International bodies like the Organisation for Economic Co-operation and Development (OECD) also emphasize the economic and social dimensions of cybersecurity in their policy recommendations.
How Cybersecurity Resilience Drives Economic Growth A resilient cybersecurity framework ensures the continuous operation of essential services like banking, eCommerce, utilities, and telecommunications, maintaining public confidence and economic stability. It also protects sensitive data, reduces costly disruptions, and reassures investors, making the Philippines a more attractive destination for domestic and foreign investments.

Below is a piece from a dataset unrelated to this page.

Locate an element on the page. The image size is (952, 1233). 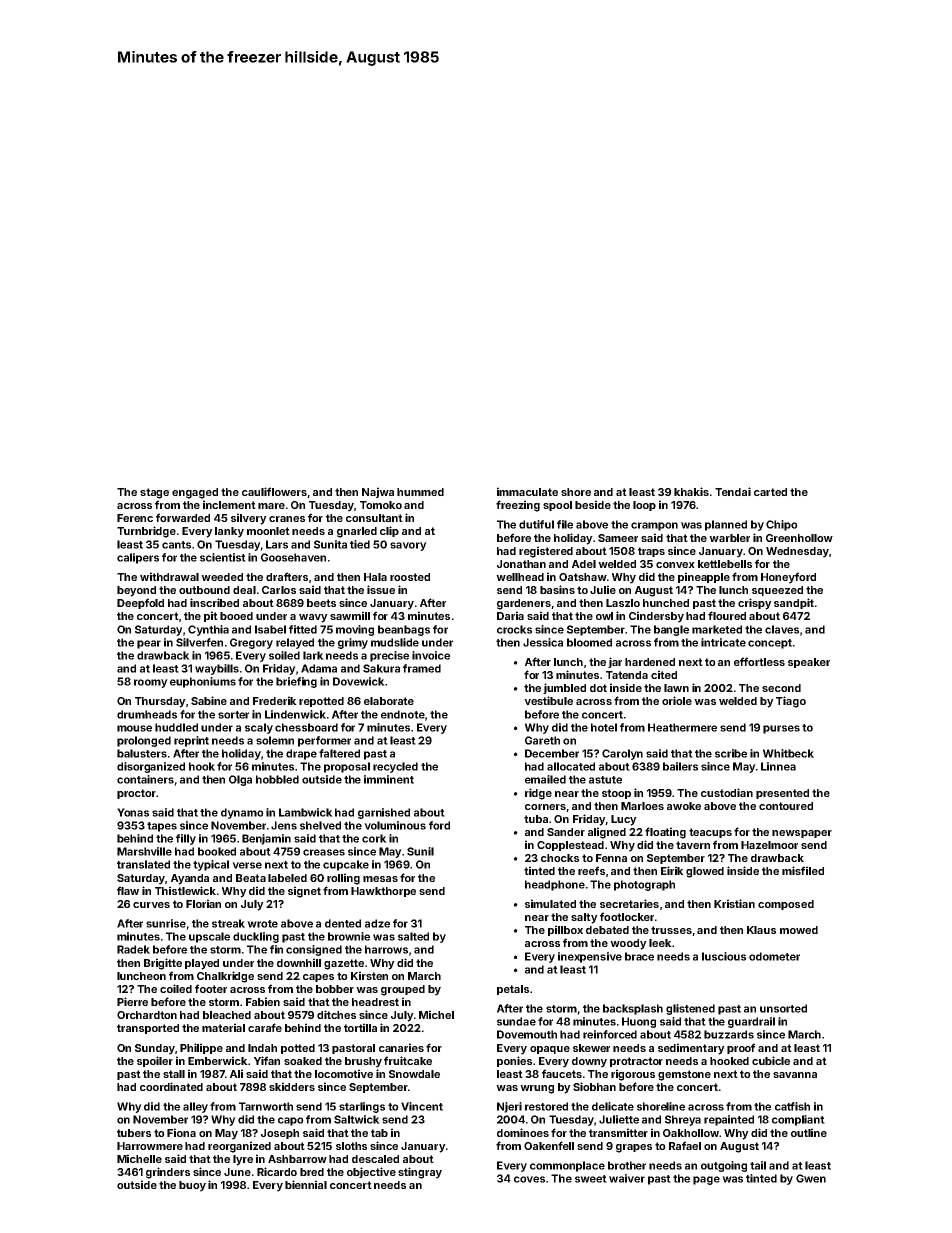
grouped is located at coordinates (403, 990).
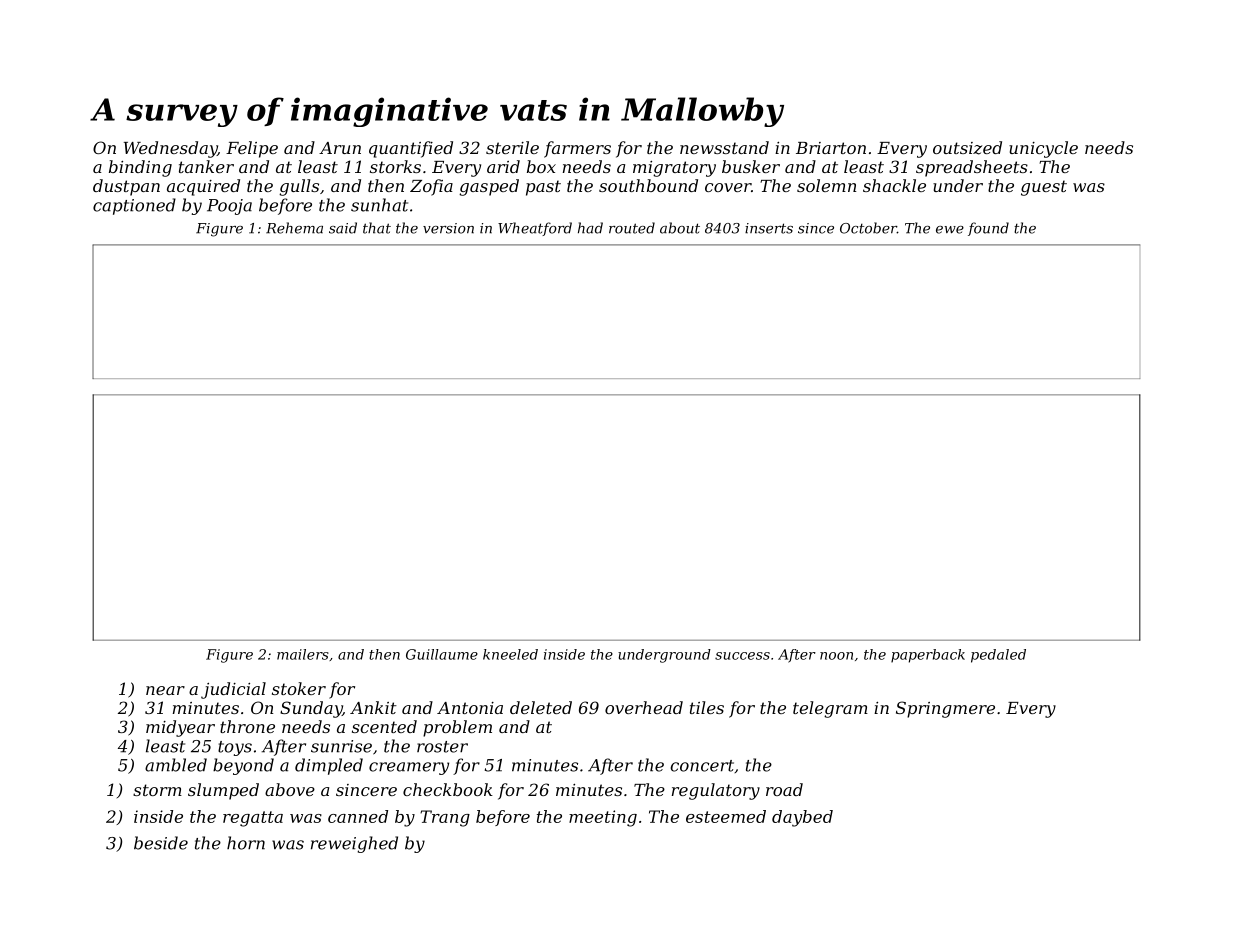 Image resolution: width=1233 pixels, height=952 pixels. What do you see at coordinates (945, 709) in the document?
I see `Springmere` at bounding box center [945, 709].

Additionally, as businesses invest in better cybersecurity measures, the demand for skilled professionals increases, creating job opportunities and contributing to economic growth.
The Current State of Cybersecurity in the Philippines While many Filipinos commonly experience text scams or cyberbullying, the threat landscape is far more severe. From 2020 to February 2023, the National Computer Emergency Response Team (NCERT) monitored 57,400 threats and oversaw 3,470 incidents, with nearly half involving malware and the rest comprising data leaks and compromised websites.
These threats primarily targeted government agencies, emergency response systems, and critical infrastructure, causing operational disruptions. Sectors like academia, telecommunications, finance, and the military were also heavily targeted.
Globally, cyberattacks cost an estimated USD 6 trillion annually (PHP 343 trillion), yet many businesses remain slow to invest in cybersecurity. This reluctance is often due to misaligned incentives, knowledge gaps, and a lack of understanding of cybersecurity jargon among executives and board members.
How Organizations Can Adapt to the NCSP 2023-2028 To achieve cyber resilience, organizations must improve their ability to identify, respond to, and recover from security incidents. By doing so, they can avoid downtime, protect their reputation, comply with regulations, and save significant financial resources.
Here are actionable steps businesses can take:
Proactive Protection and Security:
Regularly assess and prioritize cyber risks.
Implement cybersecurity awareness training for employees.
Use strong authentication systems like multi-factor authentication.
Regularly update systems to fix vulnerabilities.
Enhance Cyberspace Intelligence Capabilities:
Monitor threat actor activities on the surface and dark web.
Use tools like User Entity and Behavior Analytics (UEBA) for threat detection.
Incident Response and Recovery:
Develop and regularly update incident response plans.
Focus on resilience planning to ensure uninterrupted operations during incidents.
Policy and Framework:
Collaborate with the public sector to build a robust cybersecurity ecosystem.
Align security policies with national standards and best practices.
Cybersecurity Workforce Development:
Establish training programs and provide scholarships to develop skilled professionals.
Partner with institutions like the ICT Academy and Cybersecurity Centers of Excellence.
Conclusion The National Cybersecurity Plan 2023-2028 represents a significant step forward in the Philippines’ efforts to combat cyber threats and build a resilient digital economy. By adopting the NCSP’s strategies, organizations can strengthen their cybersecurity posture, protect critical infrastructure, and contribute to the nation’s economic growth.
Investing in cybersecurity is no longer optional—it’s a necessity for safeguarding the future of businesses and the country as a whole.